**WHAT IS NEEDED**
Beginning with the line that contains "Click the H max value 106.00", transcribe every line through the end of the entries exactly as written, and reproduce nothing else.

[Records from a data source]
-----
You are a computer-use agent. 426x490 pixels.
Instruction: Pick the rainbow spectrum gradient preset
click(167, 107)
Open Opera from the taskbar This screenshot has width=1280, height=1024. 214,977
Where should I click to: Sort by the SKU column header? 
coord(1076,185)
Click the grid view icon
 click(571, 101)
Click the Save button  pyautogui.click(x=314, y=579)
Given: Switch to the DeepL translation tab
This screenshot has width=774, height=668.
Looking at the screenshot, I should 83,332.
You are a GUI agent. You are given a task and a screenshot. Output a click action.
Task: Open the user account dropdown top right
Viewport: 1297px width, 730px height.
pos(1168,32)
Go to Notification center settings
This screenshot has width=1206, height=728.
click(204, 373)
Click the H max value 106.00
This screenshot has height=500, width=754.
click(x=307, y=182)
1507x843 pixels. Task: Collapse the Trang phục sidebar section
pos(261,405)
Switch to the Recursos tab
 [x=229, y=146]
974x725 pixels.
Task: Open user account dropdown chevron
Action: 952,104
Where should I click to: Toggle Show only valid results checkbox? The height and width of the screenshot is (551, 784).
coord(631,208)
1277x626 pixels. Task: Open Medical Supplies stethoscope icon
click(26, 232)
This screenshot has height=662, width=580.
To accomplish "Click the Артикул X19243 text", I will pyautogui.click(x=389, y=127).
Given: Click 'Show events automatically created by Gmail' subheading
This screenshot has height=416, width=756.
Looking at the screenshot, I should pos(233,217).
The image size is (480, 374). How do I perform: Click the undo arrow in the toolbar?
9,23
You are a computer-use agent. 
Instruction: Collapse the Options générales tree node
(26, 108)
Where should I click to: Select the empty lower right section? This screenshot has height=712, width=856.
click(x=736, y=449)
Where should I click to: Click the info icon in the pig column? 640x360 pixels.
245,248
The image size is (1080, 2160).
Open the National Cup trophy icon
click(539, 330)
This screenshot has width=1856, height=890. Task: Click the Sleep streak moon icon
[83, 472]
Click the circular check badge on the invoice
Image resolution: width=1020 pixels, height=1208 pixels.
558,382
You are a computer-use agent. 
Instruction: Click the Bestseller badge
-----
**TASK SOLUTION**
Click the H max value 106.00
This screenshot has height=500, width=754.
click(x=307, y=182)
1507x843 pixels. Task: Collapse the Trang phục sidebar section
pos(261,405)
Switch to the Recursos tab
 [x=229, y=146]
974x725 pixels.
Task: Open user account dropdown chevron
Action: 952,104
Where should I click to: Toggle Show only valid results checkbox? The height and width of the screenshot is (551, 784).
coord(631,208)
1277x626 pixels. Task: Open Medical Supplies stethoscope icon
click(26, 232)
This screenshot has height=662, width=580.
To accomplish "Click the Артикул X19243 text", I will pyautogui.click(x=389, y=127).
Given: Click 'Show events automatically created by Gmail' subheading
This screenshot has height=416, width=756.
Looking at the screenshot, I should pos(233,217).
The image size is (480, 374). How do I perform: Click the undo arrow in the toolbar?
9,23
You are a computer-use agent. 
Instruction: Collapse the Options générales tree node
(26, 108)
Where should I click to: Select the empty lower right section? This screenshot has height=712, width=856.
click(x=736, y=449)
Where should I click to: Click the info icon in the pig column? 640x360 pixels.
245,248
The image size is (1080, 2160).
Open the National Cup trophy icon
click(539, 330)
This screenshot has width=1856, height=890. Task: Click the Sleep streak moon icon
[83, 472]
Click the circular check badge on the invoice
Image resolution: width=1020 pixels, height=1208 pixels.
558,382
You are a computer-use agent. 
Instruction: Click the Bestseller badge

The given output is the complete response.